Yabancı/Yahudi/İsrailli yönündeki yanlış algılama kasıtlı veya bilgi noksanlığından kaynaklanıyor olabilir.
Açıkçası halk dilinde ‘memleketin neresi?’ şeklinde ifadesini bulan etnisite meseleleri bazen benim de ilgimi çeker. Çoğu zaman sormaz mıyız; “Çanakkaleli misin? Yok, sen değil ailen tabi veya Barokas’lar Çorluludur, ama Tekirdağlısı da var.” gibisinden…
Apartmanımıza yeni bir kat maliki taşındı, ismi Edi. Bende bir merak! 15 yıl Yahudilerin yanında çalıştığını söyleyen ve 10 yıldır tanıdığım garaj görevlisine sordum; “Kimlerdendir” diye. Yok, çok kibar ama sizden değil” dedi ve ekledi; “zaten sen de sizinkilere hiç benzemiyorsun. Biri Yakup Beye bir laf etse karşısında beni bulur.” İlkin aklıma 6-7 Eylül olayları geldi. Pek çok Müslüman Türk vatandaşı siper olup Yahudileri korumamışlar mıydı?
Ama yine de bir süre dona kaldım. Bizimkilere benzemediğime sevineyim mi, üzüleyim mi? Ortaçağda ‘bizimkilerin’ kuyruklu olduğu gibi bir inanç vardı, peki günümüzde?
Roni Margulies’in gazetemizin 15 Ağustos 2012 tarihli ‘Ağa takılanlar’ köşesinde de yer alan yazısında belirttiği üzere Yrd.Doç. Dr. Süleyman Sayar gibi kişilere göre; “Yahudi ketumdur, sır vermez. Kurnaz ve hilekârdır (…) Gürültücü, yaygaracı ve telaşlıdır.
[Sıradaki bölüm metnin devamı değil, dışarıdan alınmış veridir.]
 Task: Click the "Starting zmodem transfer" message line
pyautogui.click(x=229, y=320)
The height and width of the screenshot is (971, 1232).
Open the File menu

Adsız kalmaya, sinsi davranmaya özen gösterir.”
Anlaşılan yeni bilimsel ırkçı yaklaşım artık dış görünüşte farklılıklar aramak ve Yahudi’yi şeytanlaştırmak yerine karakterinden kaynaklandığı ileri sürülen özelliklere odaklanıyor.
Yazıyı kaleme alırken Uludağ Üniversitesi İlahiyat Fakültesi’nin web sayfasına girdim, yardımcı doçentimizin makalesi hala yerinde mi diye. Tümünü okumaya sabrım yetmedi, ancak sadece bir cümlesi bile kendimi kötü hissettirmeye yetti; “Irkçı bir yapıyı yansıtan Yahudi öğretilerinin tamamına ‘Tora’ adı verilir.” (Sayı 9, cilt 9, 2000)
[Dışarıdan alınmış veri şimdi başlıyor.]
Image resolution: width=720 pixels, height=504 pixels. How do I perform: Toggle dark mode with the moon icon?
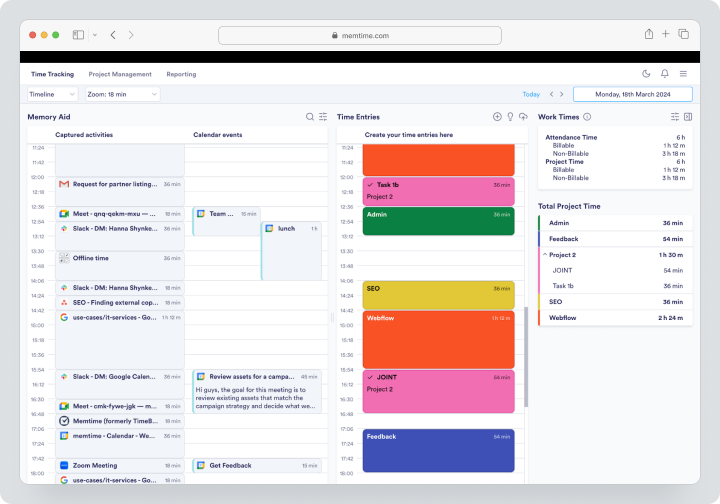[x=646, y=74]
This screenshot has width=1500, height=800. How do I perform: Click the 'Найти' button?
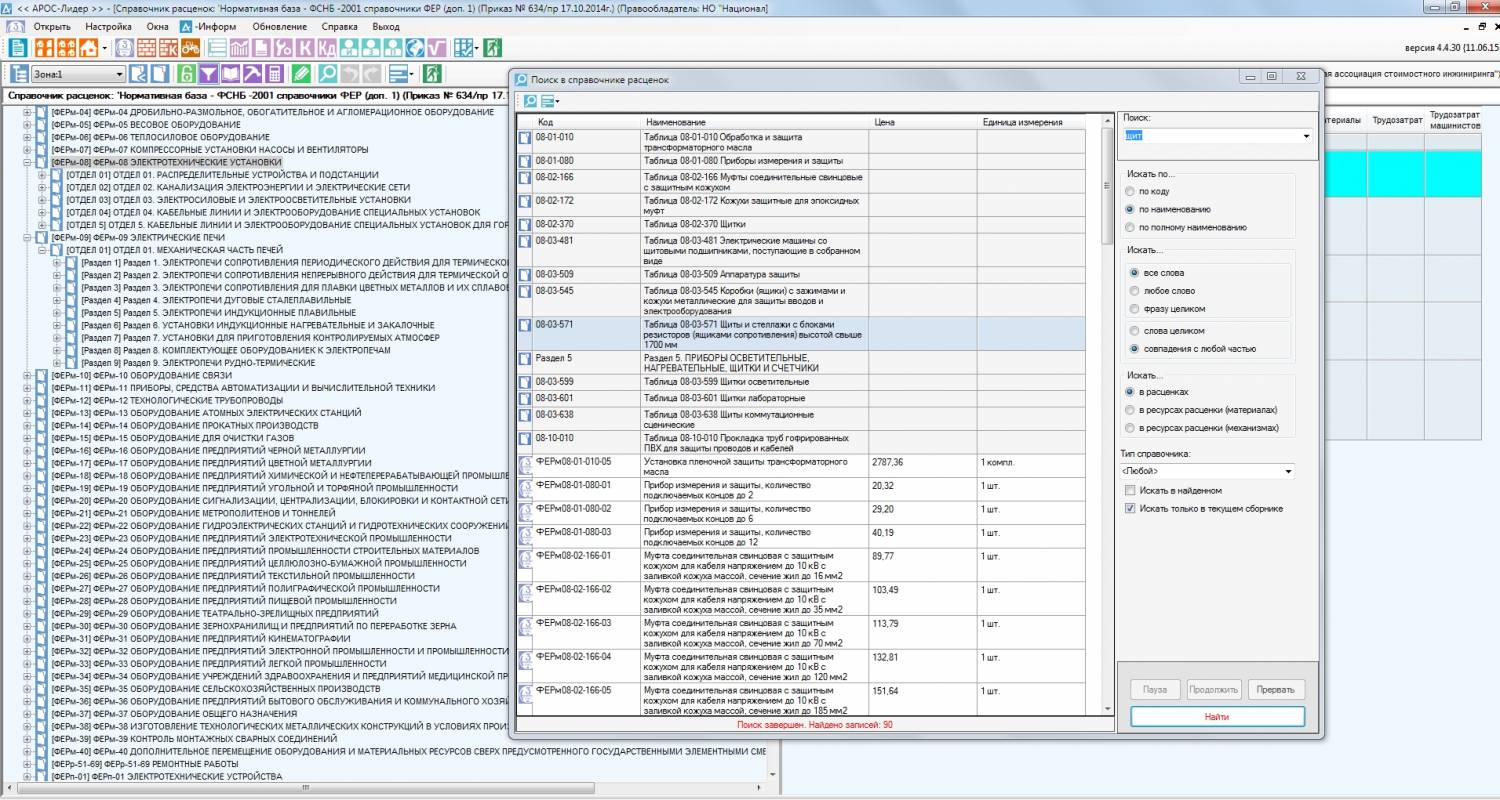coord(1217,717)
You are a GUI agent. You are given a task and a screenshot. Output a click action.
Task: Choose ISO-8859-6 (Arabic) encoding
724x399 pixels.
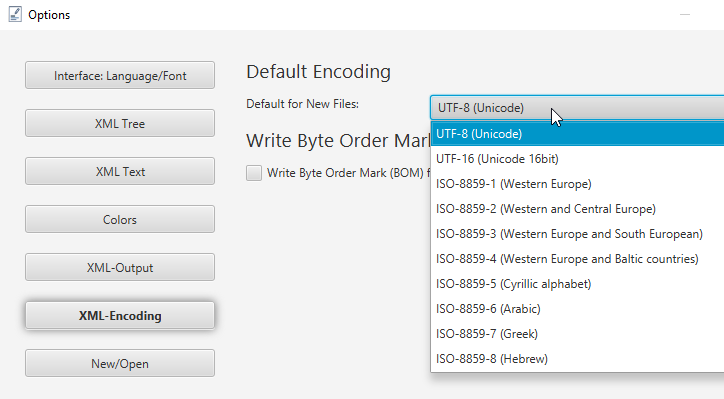577,308
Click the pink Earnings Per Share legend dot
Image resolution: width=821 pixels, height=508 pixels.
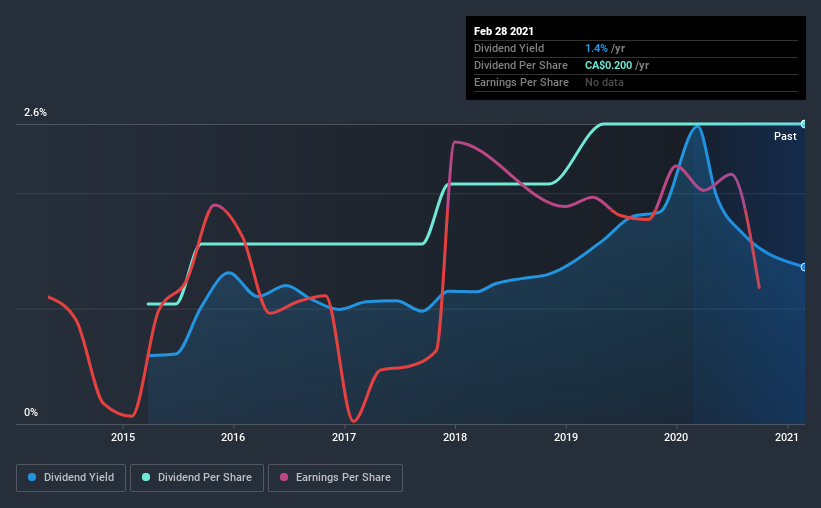coord(284,477)
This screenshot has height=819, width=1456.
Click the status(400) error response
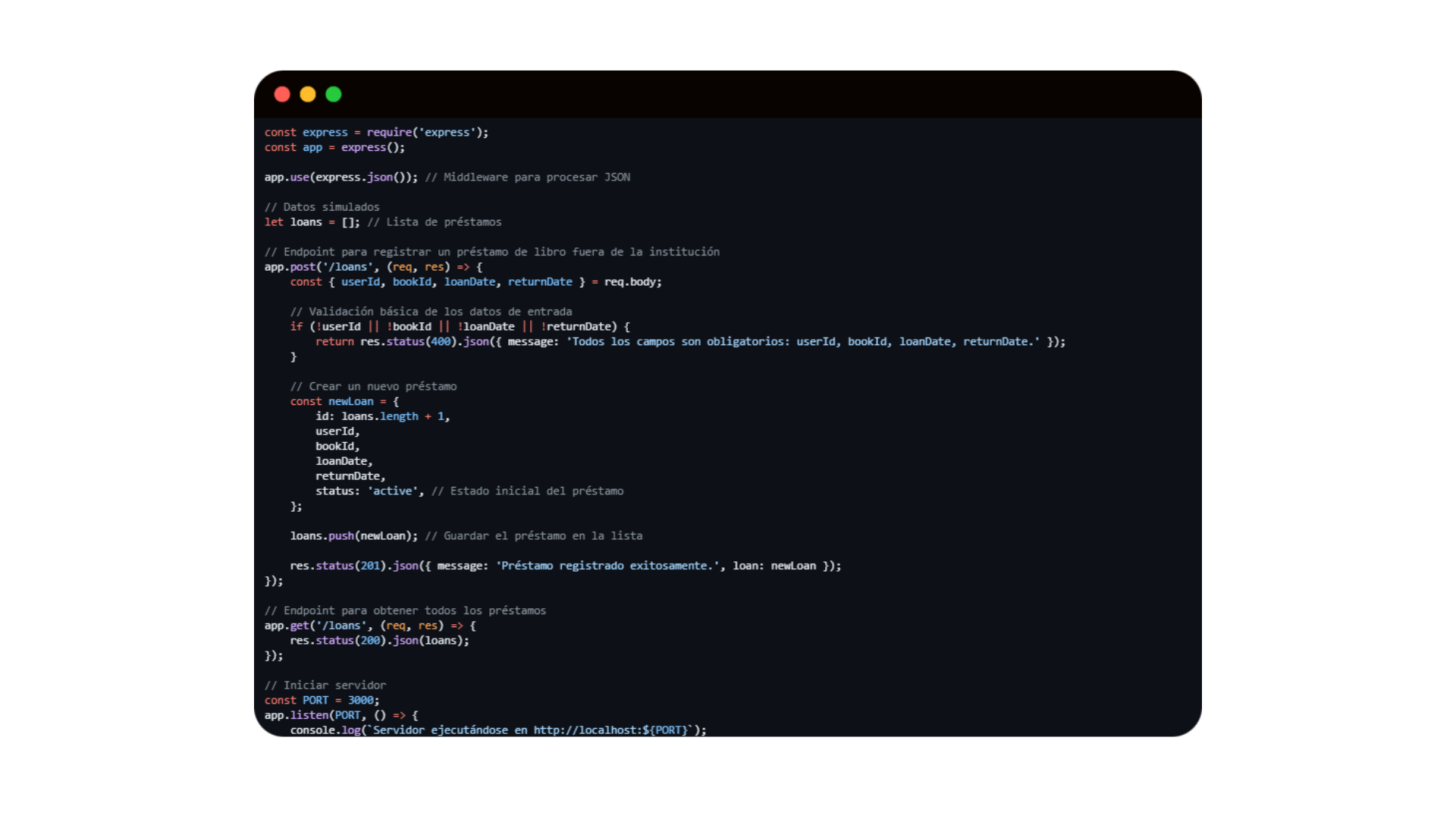point(421,342)
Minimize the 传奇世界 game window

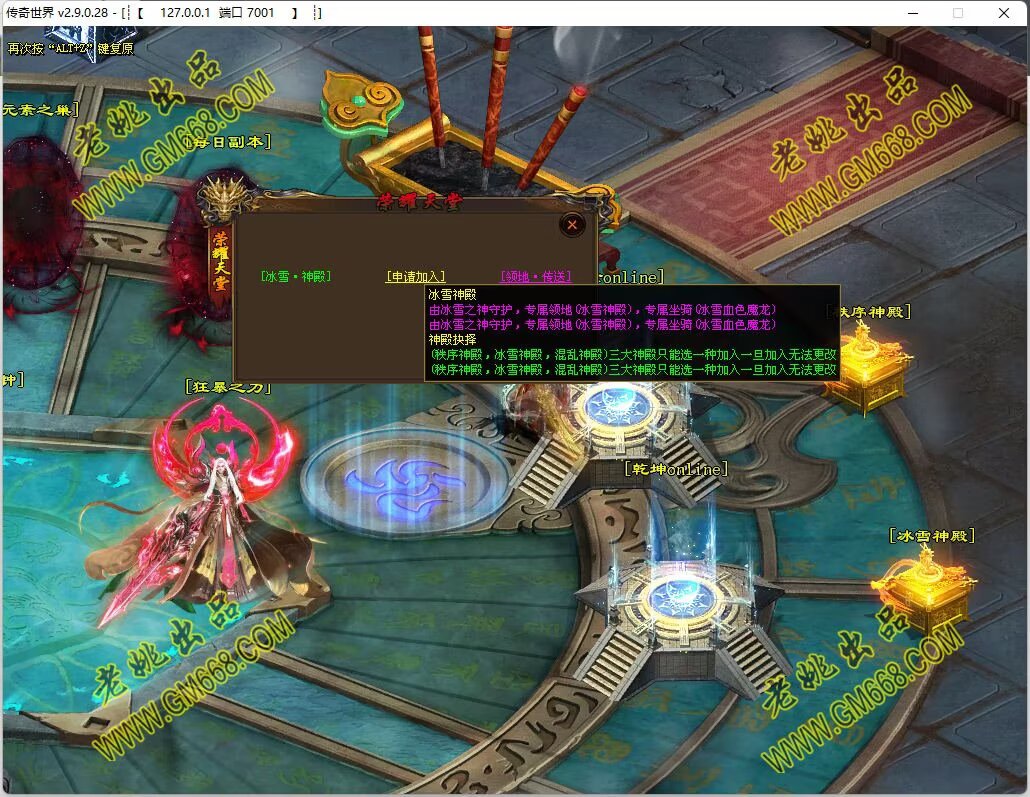[911, 13]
Çiçek Tahaoğlu Uludağ Üniversitesi Dekan Yardımcısı Doç. Dr. Recep Cici’ye makalenin hala siteden kaldırılmadığını belirtmesi üzerine şu yanıtı almış: "Makalenin tümünü belki gözden geçirmek gerekiyor. Bu konuda Taraf’ta çıkan yazıdan da haberimiz var. Ona göre değerlendiriyoruz. Benim bu konuda özel bir görüşüm yok. Bir açıklama olmayacak.” (Bianet.org).
Demek makalenin kaleme alınmasından bugüne geçen 12 yıl zarfında değişen pek bir şey olmamış. Yazık!
“Vatandaş Türkçe konuş,” dediler, konuştuk, öl dediler öldük, sev dediler, vatanımız burası nasıl sevmeyiz dedik. Dinimize hakaret eden bir makaleyi sitesinden kaldıramıyorsak işimiz zor demek.
Teminatımız; "Benim liderliğimde Türkiye’deki Yahudi topluluğu güvence altındadır, korumam altındadır. Biz onları kardeşimiz olarak görüyoruz" diyen Başbakanımız.